- Theatrical movie poster
- Directed by: Dan Villegas
- Written by: Patrick Valencia; Jancy E. Nicolas; Pertee Briñas;
- Produced by: Charo Santos-Concio; Malou N. Santos;
- Starring: Gerald Anderson; Arci Muñoz;
- Cinematography: Mycko David
- Edited by: Marya Ignacio
- Music by: Emerzon Texon
- Production company: Star Cinema
- Distributed by: ABS-CBN Film Productions
- Release date: February 24, 2016;
- Running time: 113 minutes
- Country: Philippines
- Language: Filipino
- Box office: ₱105 million

= Always Be My Maybe (2016 film) =

Always Be My Maybe is a 2016 Philippine romantic comedy film directed by Dan Villegas and written by Patrick Valencia, Jancy Nicolas, and Pertee Briñas. The film stars Gerald Anderson and Arci Muñoz.

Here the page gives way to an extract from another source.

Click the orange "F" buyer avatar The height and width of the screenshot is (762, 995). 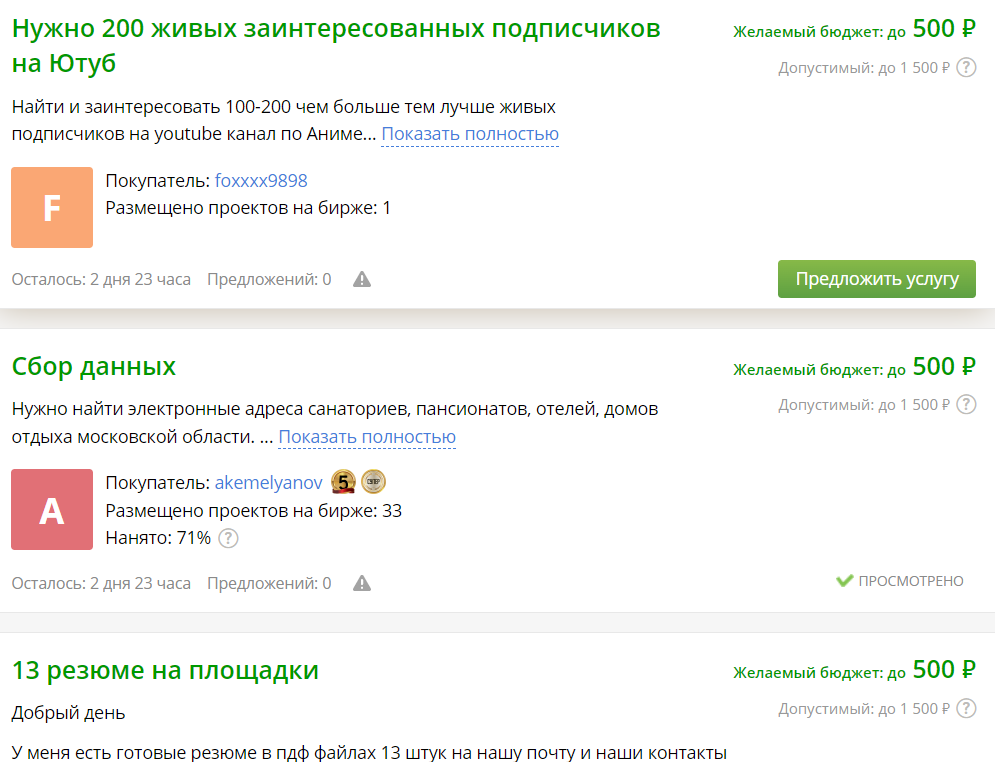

Produced and distributed by ABS-CBN Film Productions, the film was theatrically released on February 24, 2016.

==Plot==
Jake del Mundo is a handsome boy who comes from a privileged background. After years as a carefree bachelor, he thinks he is now ready to settle down. On the night that he proposes marriage to his long-time girlfriend, Tracy, she finally has had enough of him and dumps him for another man. At the same time, Kristina "Tintin" Paraiso, a make-up artist, idealistically dreams of a nearly "perfect" relationship and believes that the guy she's going out with is about to ask her to marry him. When he doesn't arrive to meet her in the restaurant, she finds out on Facebook that he has already committed himself to another girl, and shares her heartbreak on social media in a video that immediately goes viral.

After six months' time recovering from their failed relationships, Jake and Tintin meet in a beach resort that Jake owns, where Tintin is to work on an out-of-town job as a makeup artist with her colleagues Esang, Ms. Andrè and some friends. When the two cross paths, they end up spending an entire night drinking and talking about their personal lives until dawn. Before they part, they exchange numbers and agree to meet in Manila.

Jake, a hopeless romantic, and the jaded and outspoken Tintin, discovering each has been jilted, end up spending more and more time together. On a night out at a bar, they agree to be each other’s confidant to help find someone better than their exes.

==Cast==
===Main cast===
- Gerald Anderson as Jake Del Mundo – The male protagonist. He is a skirt chasing businessman who is trying to settle down at his age he will eventually meet Tin a complete opposite and a hopeless romantic.
- Arci Muñoz as Kristina "Tintin" Paraiso – A makeup artist and blogger. Her viral videos made her a hot topic on social media on HRT makeup tutorials and her viral video on love advice she will meet her match in Jake who is also a hopeless romantic.

===Supporting cast===
- Jane Oineza as Telay
- Cacai Bautista as Esang
- Ricci Chan as Andre
- TJ Trinidad as Carlo
- Tirso Cruz III as Jake's father
- Irma Adlawan as Mila
- Nikki Valdez as Tintin's sister
- Carlo Aquino as Fred
- Matt Evans as Pancho
- Ahron Villena as Mikey
- Pepe Herrera as Bernard
- Jairus Aquino as Tintin's brother
- Victor Silayan as Jeric Valdez
- Maika Rivera as Tracy Jake's ex

==Soundtrack==
The official theme songs of the film was "Free Fall into Love" performed by Marion Aunor and the classic song of Aegis, "Halik". The song "How Can I" which, also performed by Marion, was also used in the steamy love scene of the movie.